We had the chance to ask Jenny Morehead, CEO of startup Lockboxer.com, some questions about starting up.
Lockboxer.com, for those not in the know, is an online service that allows you to track and value your personal effects or any kind of inventory.
Where did the idea for Lockboxer come from?
Morehead: Say you lost everything in a flood or fire, would you remember everything you had? How much it was worth? Where would you even begin? Well, this situation hit close to home when my sister and brother-in-law lost all of their belongings in a flood. That’s when the idea for Lockboxer, initially a home inventory solution, came about.
How did you find your technical team?
I called up all my friends who have websites or businesses and asked them how they did it. Then I asked them who they used and why they used them. After much research, looking through e-lance and talking to friends, I finally was put in touch with Uri from Pixafy who I am still working with.
How did you convey your idea to your technical team?
It was a collaborative process. The idea was around creating a home inventory solution. First I literally drew the wire frames out on paper, concentrating on the user experience for each page and how it would correspond to the online experience. Next, I used Balsamiq‘s software to draw more professional wireframes in order for the designers and developers to more efficiently work on the concept.

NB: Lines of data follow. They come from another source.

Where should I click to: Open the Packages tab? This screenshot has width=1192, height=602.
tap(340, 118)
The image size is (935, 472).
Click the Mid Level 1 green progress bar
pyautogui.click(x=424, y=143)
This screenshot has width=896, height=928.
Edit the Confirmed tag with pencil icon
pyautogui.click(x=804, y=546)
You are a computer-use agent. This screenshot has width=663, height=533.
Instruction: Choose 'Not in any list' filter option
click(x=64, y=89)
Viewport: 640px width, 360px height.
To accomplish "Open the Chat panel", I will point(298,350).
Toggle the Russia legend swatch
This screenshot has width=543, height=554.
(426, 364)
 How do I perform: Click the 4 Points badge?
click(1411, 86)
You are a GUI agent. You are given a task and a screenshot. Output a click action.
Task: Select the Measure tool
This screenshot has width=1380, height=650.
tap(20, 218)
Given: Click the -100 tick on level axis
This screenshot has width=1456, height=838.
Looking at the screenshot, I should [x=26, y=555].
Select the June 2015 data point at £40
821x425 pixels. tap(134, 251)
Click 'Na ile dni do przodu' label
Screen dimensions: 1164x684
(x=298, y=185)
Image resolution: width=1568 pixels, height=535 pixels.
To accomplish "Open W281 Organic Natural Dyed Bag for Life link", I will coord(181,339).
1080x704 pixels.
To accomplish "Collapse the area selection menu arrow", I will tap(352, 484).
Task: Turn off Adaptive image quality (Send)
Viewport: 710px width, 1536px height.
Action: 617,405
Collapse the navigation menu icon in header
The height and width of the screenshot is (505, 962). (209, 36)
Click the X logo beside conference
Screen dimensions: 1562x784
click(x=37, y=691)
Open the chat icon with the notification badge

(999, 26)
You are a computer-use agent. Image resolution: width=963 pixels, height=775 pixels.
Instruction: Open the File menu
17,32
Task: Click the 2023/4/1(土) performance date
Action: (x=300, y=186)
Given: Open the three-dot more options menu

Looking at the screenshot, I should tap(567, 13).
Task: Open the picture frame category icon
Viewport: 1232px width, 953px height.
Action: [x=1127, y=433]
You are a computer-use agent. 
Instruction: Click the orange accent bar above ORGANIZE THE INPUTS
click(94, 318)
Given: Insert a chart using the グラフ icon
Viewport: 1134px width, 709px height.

Did you pivot your product at all throughout the development of Lockboxer?
Yes. At first Lockboxer was designed to be a home inventory site, where you could find what your stuff is worth and create a list of everything you had just to be safe in case there was some sort of tragic event. However, through creating the website and surveying, we ended up turning the website inside out making it much broader, which now enables users to also sell, record donations and create wish-lists.
What is a standard day like in the life of the Lockboxer CEO?
There really isn’t a standard day. One day I might wear hats for PR director, project manager, customer service representative, and sales director. It’s a lot of what is fun about entrepreneurship, there is certainly a lot of variety in each day.
Any words of advice for aspiring founders who are looking for a technical partner?
I’ve proven that you don’t need to be a techie, to have a technical site or service. Honestly, it’s all about talking to other people that have been in your position before and it’s about asking tons of questions, even if they sound dumb.
Next, make sure that you feel like you’re a part of the whole process. Actually do the jobs you’re hiring for and get familiar with the software and the terminology. Sure, I didn’t go and teach myself code in one night or design the entire site, but I did learn some of the basics, including the software, Balsamiq and from there, created the wireframes for the designers. I also participated in the marketing, sales and PR of Lockboxer and will continue to learn everything that I need to in order to make Lockboxer a success.
Lastly, it’s extremely important to have a system of checks and balances in place. I ended up hiring three interns and of those interns, I hired a security expert, tech strategist and SEO specialist. From there, we were able to see how secure the site is, what it needs and where it’s going. It’s very important to have other ears and eyes working alongside of you. Being a CEO in a start-up doesn’t mean you’re doing everything alone; it’s okay to ask for help. That being said, talk to everyone, network as much as possible; you never know when you might get an invaluable nugget of information.